Bun segfaults under load or with certain packages. Node crashes are usually your fault (memory leaks, unhandled promises), but Bun just dies. Issue #14145 shows prod APIs crashing with Redis clients.

Test it under your actual production load for weeks, not days, before you trust it.

Q

Is Deno's permission system useful or just theater?

A

Both.

Permissions stop supply chain attacks. In practice? Most teams use --allow-all because debugging permission errors is painful. Real Deno deployments end up with broad permissions anyway.

Useful if you can handle the ops overhead. Most can't.

Q

Which runtime has the best debugging tools when everything breaks?

A

Node.js. Not even close.

Built-in diagnostic reports, heap dumps, flamegraphs, every APM tool. Memory spike at 3AM? You can figure out why.

Deno has basic profiling. Bun's debugging story is "restart and hope the segfault doesn't happen again."

Q

What's this bullshit about "npm compatibility" in Deno and Bun?

A

Works until it doesn't. Then you're fucked.

Deno 2.0 runs most npm packages with npm: specifiers as of late 2024, but any package assuming __dirname exists or reading /dev/stdin directly gives cryptic errors. Solution is usually "use this random fork" or "rewrite it."

Bun compatibility is better since they built Node APIs, but native modules? Good luck.

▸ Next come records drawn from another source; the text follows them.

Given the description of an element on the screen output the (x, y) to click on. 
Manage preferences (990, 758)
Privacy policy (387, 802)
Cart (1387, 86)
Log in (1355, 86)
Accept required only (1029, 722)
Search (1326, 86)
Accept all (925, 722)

That bcrypt package that worked for three years? Might segfault on Tuesdays.

Q

How much faster is Bun in production?

A

Depends on your app.

Simple HTTP? 2-4x Node performance. Real apps with database queries and API calls? Maybe 10-20%, maybe none.

We got 3x faster TypeScript compilation and 5x faster installs, but API response times barely changed because Postgres was the bottleneck.

Q

Should I run different runtimes in the same production environment?

A

Only if you enjoy making your ops team want to quit.

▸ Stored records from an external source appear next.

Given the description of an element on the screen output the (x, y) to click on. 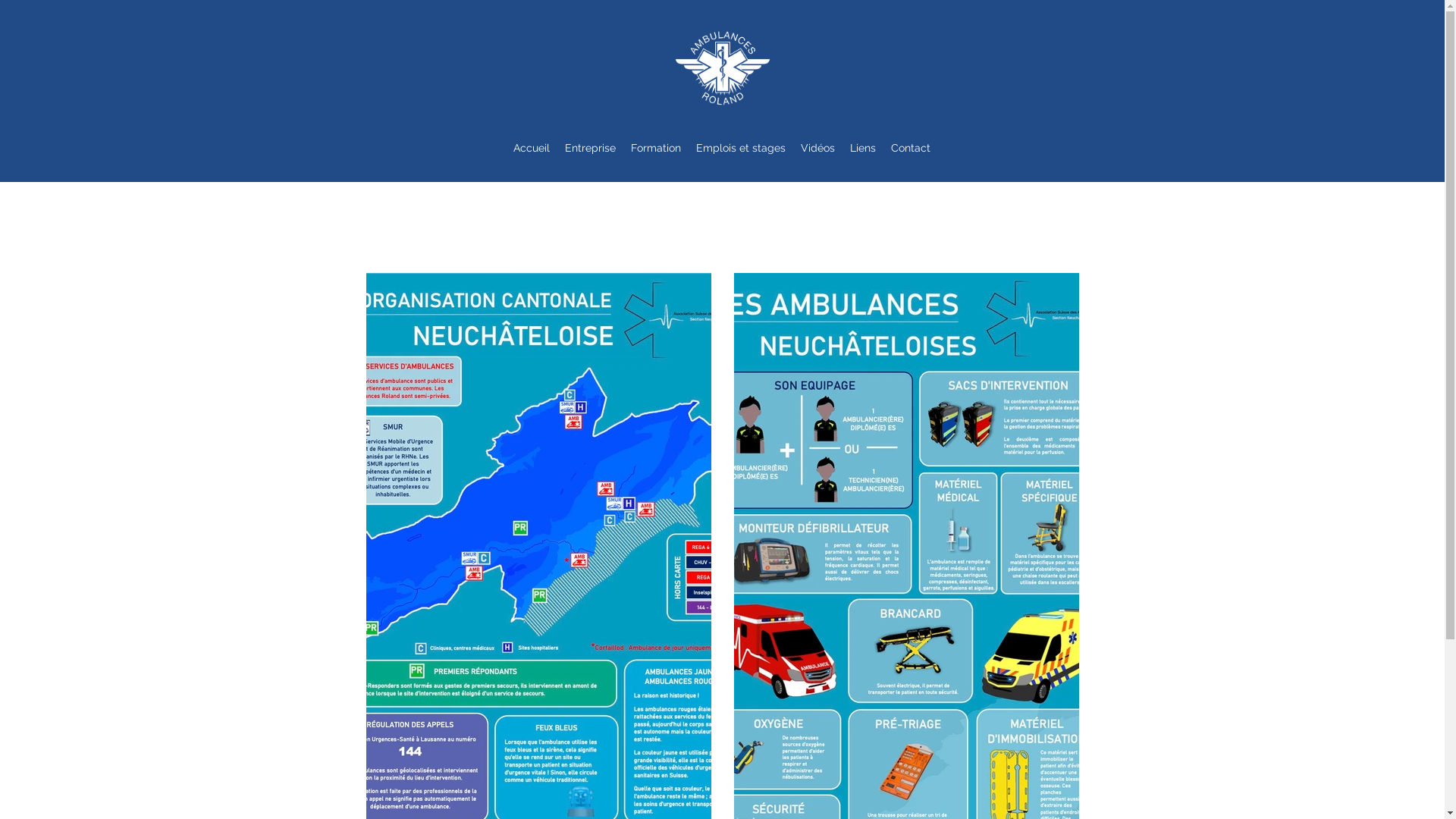
Contact Element type: text (910, 147)
Entreprise Element type: text (590, 147)
Formation Element type: text (655, 147)
Emplois et stages Element type: text (740, 147)
Liens Element type: text (862, 147)
Accueil Element type: text (531, 147)
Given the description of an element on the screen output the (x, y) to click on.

Three runtimes means three container images, three monitoring setups, three debugging toolchains, and explaining to new devs why you hate them. Deploy scripts become a nightmare, your Dockerfiles look like a runtime museum.

Teams doing this right picked tools for specific jobs - Bun for CI builds, Deno for that one security service - not because "variety is fun."